The architecture is a fascinating juxtaposition of modern, geometric homes, and old Bavarian style architecture. The coastline is pretty rocky, and very reminiscent of the Maine coastline I am so accustomed to, but then the streets are lined with cement brick pathways and palm trees that looks much more like what I would expect to see in Venice Beach. Our eyes were constantly beholding new sights and I greatly enjoyed all the juxtapositions. We could hardly believe that this surreal little town was located in the same country as our homes in the north. There were some times when I would have to stop and consciously remind myself that I was still in Africa and had not Apparated to a seaside European village.

...no, it's Germany!
Looking down the pier
We walked along the beach to the center of town and enjoyed the smell of the ocean air-- I had forgotten how much I missed that smell. It was amazing to put my feet in the water and know that it was the same body of water that I swim in back home, except this time, instead of knowing that the Spanish shore lay far over the horizon, it was the Brazilian shore that was on the other side.

Market
Could have come from Maine
After getting our beach fix, we made our way to the Swakopmund Museum, which had lots of cool artifacts showcasing the history of the city. Once again, the German influence was extremely evident. Most of the exhibits featured the history of the German colonists, and any mention of the "native peoples" were in separate exhibits. We checked out the gift shop and purchased a few postcards to send back home (I even managed to find one single postcard of Ovamboland-- two palm trees next to an oshana. We got a kick out of this, so I of course bought it.) We left the museum and after a bit more exploring, found a cute little cafe to eat lunch in where I had a Hawaiian Quesadilla. Mmmm, Mexican, how I've missed you. Downtown Swakop was exactly like a little German village complete with shops and cafes (even a Starbucks impostor) but at the end of the street, you could see out to the sand dunes in the desert beyond.
You're not fooling us, fake Starbucks!

We walked to the end of long pier to get a clearer view of the sand dunes and go into full tourist mode and take more pictures. We were stopped by a bunch of random people who wanted to take their picture with us. We almost expect this in Oshakati where we are pretty much the only white people, but it was a surprise to get it here too where not only are there a lot of white Afrikaners, but a lot of tourists too.
Dunes from the pier.
After stopping in a restaurant to make dinner reservations, we headed back to the hostel and grabbed a blanket and some speakers to go lay out on the beach for a while. It was the perfect temperature in the sun and none of us wanted to get up, but we had a reservation to make.

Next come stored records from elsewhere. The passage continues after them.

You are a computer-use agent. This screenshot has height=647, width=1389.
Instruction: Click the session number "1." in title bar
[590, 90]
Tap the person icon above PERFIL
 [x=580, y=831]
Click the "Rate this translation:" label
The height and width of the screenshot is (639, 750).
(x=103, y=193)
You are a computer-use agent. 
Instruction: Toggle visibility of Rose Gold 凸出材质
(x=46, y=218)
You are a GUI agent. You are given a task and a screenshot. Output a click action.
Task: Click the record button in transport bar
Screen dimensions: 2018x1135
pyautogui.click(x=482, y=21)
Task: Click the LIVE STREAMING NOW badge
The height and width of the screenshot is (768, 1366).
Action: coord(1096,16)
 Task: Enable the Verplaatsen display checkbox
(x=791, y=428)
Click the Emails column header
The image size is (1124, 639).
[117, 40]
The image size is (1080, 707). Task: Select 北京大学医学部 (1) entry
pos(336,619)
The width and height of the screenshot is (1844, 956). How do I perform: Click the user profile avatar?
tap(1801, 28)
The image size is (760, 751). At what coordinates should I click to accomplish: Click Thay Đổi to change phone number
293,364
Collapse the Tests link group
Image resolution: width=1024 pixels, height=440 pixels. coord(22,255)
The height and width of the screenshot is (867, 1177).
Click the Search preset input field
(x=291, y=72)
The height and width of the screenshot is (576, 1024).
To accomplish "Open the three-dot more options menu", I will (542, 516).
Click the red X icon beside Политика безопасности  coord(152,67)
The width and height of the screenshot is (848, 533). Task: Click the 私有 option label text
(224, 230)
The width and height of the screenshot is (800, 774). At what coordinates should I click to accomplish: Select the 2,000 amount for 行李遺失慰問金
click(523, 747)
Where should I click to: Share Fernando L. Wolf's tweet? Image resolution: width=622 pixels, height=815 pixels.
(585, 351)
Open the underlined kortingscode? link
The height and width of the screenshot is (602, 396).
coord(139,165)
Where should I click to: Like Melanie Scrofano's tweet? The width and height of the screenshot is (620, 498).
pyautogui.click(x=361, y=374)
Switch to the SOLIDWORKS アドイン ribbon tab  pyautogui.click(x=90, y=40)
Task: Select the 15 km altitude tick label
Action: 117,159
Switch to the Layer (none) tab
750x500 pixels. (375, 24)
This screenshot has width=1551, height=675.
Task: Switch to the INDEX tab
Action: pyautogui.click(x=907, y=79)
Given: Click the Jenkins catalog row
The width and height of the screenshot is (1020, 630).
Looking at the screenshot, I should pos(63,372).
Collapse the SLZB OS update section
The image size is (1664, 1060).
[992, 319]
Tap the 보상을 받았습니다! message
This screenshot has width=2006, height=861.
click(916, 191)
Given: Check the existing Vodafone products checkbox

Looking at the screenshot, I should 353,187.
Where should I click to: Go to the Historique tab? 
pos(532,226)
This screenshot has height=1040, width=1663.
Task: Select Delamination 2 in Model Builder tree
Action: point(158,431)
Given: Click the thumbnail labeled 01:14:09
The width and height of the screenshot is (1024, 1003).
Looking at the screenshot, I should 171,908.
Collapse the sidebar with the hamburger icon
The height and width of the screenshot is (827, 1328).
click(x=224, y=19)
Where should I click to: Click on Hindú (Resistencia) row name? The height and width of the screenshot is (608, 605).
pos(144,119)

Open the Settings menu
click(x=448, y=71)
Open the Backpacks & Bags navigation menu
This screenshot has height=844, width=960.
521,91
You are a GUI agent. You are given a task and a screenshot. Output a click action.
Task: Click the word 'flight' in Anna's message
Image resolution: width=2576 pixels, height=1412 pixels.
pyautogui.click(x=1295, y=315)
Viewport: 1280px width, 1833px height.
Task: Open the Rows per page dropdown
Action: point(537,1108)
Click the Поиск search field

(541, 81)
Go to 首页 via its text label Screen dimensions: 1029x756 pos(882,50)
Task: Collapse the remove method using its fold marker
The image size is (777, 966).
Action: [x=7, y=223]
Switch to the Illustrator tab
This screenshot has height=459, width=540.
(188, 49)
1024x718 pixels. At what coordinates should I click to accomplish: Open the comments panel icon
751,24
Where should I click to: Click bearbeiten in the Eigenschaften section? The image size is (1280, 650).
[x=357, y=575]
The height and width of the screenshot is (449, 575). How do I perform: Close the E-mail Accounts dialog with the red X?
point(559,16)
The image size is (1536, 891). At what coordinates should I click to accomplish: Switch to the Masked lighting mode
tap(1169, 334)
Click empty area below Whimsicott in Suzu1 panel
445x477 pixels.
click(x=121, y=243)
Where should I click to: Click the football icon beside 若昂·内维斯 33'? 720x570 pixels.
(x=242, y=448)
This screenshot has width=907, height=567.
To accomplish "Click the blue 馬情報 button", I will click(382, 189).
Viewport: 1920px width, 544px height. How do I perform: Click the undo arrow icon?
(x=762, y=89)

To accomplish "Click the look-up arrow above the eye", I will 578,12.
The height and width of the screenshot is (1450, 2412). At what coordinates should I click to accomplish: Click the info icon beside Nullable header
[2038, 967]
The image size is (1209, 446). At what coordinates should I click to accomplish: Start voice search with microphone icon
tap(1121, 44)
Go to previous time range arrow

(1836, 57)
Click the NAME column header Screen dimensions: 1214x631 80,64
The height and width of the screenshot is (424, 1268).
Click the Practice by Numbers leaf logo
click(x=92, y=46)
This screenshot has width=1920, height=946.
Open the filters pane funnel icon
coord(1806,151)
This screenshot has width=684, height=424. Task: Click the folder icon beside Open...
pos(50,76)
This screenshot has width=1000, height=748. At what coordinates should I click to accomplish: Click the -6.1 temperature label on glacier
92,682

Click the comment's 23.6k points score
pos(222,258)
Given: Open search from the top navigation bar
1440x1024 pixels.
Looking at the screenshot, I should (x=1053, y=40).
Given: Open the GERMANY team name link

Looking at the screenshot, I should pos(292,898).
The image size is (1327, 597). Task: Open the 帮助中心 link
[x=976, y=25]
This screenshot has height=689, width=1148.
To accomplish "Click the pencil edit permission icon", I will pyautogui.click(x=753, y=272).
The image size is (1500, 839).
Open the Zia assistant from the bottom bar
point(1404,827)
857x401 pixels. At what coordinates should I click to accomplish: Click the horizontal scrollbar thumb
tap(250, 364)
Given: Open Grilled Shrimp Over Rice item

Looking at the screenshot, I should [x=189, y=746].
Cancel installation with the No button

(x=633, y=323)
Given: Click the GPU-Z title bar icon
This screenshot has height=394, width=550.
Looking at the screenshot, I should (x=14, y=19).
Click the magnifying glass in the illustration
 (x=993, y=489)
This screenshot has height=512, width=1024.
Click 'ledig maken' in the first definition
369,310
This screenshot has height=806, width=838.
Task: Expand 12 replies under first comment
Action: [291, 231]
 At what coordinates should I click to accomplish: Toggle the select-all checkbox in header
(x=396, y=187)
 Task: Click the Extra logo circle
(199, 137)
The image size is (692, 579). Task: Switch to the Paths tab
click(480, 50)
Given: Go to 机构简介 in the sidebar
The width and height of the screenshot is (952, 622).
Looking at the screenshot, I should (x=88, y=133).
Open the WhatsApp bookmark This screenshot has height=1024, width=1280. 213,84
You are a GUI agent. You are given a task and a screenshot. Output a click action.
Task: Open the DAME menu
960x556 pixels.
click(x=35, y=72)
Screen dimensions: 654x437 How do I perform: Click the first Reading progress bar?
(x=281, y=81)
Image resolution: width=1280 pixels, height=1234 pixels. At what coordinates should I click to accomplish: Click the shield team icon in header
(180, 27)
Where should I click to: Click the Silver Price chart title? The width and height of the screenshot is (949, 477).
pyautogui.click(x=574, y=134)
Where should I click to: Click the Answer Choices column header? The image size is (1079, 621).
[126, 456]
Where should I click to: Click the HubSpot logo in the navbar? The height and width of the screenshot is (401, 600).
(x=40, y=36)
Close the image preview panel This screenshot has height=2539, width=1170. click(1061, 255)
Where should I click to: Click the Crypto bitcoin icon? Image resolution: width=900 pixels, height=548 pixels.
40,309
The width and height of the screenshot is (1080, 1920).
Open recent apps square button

Oh wait, no, it's Venice Beach.
We got a little dressed up and headed to dinner, where I had the largest plate of BBQ ribs I have ever seen (I needed quite a bit of help to finish it!) and then we did a little bar hopping. I think the strangest part of the whole evening was the sheer amount of white people we were surrounded by. We're used to being the only white people around in the north, but here, we were back in the majority again. It was nice going out in the city, and we met up with a few of the other volunteers from the Kunene Region that we hadn't seen since our Epupa trip. We headed back around midnight to once again snuggle in our beds and get a good night's sleep before our early morning harbor cruise the next morning!